▶ **Requisitos del ejercicio**
**1.** Según el texto sobre Jesús y sus discípulos, ¿a cuántos miembros se ha reducido el colegio apostólico?
**2.** Indica si cada afirmación concuerda con el texto sobre Jesús y sus discípulos y cita las palabras que lo deciden: (a) San Lucas dice que Jesús se apareció a sus discípulos durante cuarenta días. (b) El puesto de Judas se ocupa antes de la partida del Señor. (c) La noticia de la resurrección encontró a los discípulos llenos de alegría.
**3.** Retoma el texto sobre Jesús y sus discípulos y continúalo a partir de su última oración.

▶ **Texto proporcionado**
JESÚS Y SUS DISCÍPULOS.
—Volveremos más tarde a sus relaciones con su santa Madre;
considerémosle hoy en medio de sus discípulos, a los cuales se muestra
con tanta frecuencia, que San Lucas ha podido decirnos "que se les
apareció durante cuarenta días". (Act., 1, 3). El colegio apostólico se
ha reducido a once miembros; pues el puesto del traidor Judas no debe
ser ocupado sino después de la partida del Señor, en la víspera del día
de la venida del Espíritu Santo.
¡Cuán hermoso es contemplar la sencillez de
esos futuros mensajeros de la paz en medio de las naciones! (Isaías,
LII, 7). Hasta poco ha débiles en la fe, vacilantes, olvidados de todo
lo que habían visto y oído, se habían alejado de su Maestro en el
momento del peligro; como se lo había predicho, sus humillaciones y su
muerte los habían escandalizado; la noticia de su resurrección los
encontró indiferentes y aun incrédulos; pero él se mostró tan
comprensivo, sus reproches eran tan suaves, que pronto recobraron la
confianza que tenían con él durante su vida mortal.
Pedro, que se mostró el más infiel, volvió a
sus relaciones familiares con su Maestro; una prueba particular le
espera de aquí a pocos días; pero toda la atención de los Apóstoles está
concentrada en su Maestro, cuyo esplendor tiene arrebatados sus ojos;
cuya palabra les produce un placer nuevo; cuyo lenguaje comprenden
mejor. Iluminada por los misterios de la Pasión y de la Resurrección, su
vista es más aguda y más levantada. En el momento de dejarlos, el
Salvador multiplica sus enseñanzas; escuchan con avidez el complemento
de las instrucciones que les dió en otro tiempo. Saben que se aproxima
el momento tras el cual no volverán a oírle; se trata ahora de recoger
su última voluntad, y de hacerse aptos para cumplir para su gloria la
misión que va a abrirse para ellos. No penetran aún todos los misterios
cuyo anuncio estarán encargados de llevar a todas las naciones; su
memoria sentirá trabajo en retener tan altas y vastas enseñanzas; pero
Jesús les anuncia la próxima llegada del Espíritu divino que debe no
solamente fortificar su valor, sino desarrollar también su inteligencia,
y hacerlos recordar todo lo que su Maestro los enseñó.

▶ **Datos extraídos**
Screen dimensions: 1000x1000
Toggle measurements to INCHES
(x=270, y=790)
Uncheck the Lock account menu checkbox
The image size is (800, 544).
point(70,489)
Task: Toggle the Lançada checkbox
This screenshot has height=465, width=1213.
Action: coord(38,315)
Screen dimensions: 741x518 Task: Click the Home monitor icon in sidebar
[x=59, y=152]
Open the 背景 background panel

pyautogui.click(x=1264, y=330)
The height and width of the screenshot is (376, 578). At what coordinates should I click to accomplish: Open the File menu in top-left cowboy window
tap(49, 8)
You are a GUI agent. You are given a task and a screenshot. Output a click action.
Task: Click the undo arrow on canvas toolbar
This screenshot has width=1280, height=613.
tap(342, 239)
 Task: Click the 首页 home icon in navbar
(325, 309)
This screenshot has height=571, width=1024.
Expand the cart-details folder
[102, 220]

▶ **Respuestas**
**1.** A once miembros.

**2.**
(a) Sí: "que se les apareció durante cuarenta días".
(b) No: "no debe ser ocupado sino después de la partida del Señor".
(c) No: "la noticia de su resurrección los encontró indiferentes y aun incrédulos".

**3.**
JESÚS Y LAS SANTAS MUJERES.
— Otro grupo roba también nuestras miradas: es el de las santas
mujeres. Esas fieles compañeras del Redentor que le siguieron al
Calvario y que en premio gustaron las primeras de las alegrías de la
resurrección, ¡con qué bondad su Maestro las felicita y anima!, ¡con qué
esmero desea reconocer sus antiguos y nuevos cuidados! En otro tiempo
miraron ellas por su subsistencia; ahora que no necesita de alimentos
terrenales, las alimenta él con su amable presencia; ellas le ven, le
oyen, y el pensamiento de que pronto les será quitado, redobla aún las
delicias de estas últimas horas. Gloriosas madres del pueblo cristiano,
antecesoras ilustres de nuestra fe, las encontraremos en el Cenáculo, el
día en que el Espíritu Santo descienda sobre ellas en lenguas de fuego
como sobre los Apóstoles. Su sexo debía tener representación en este
momento en que la Iglesia iba a ser manifestada a la paz de todas las
naciones, y las mujeres del Calvario y del sepulcro tenían derecho por
encima de todos a tomar parte en los esplendores de Pentecostés.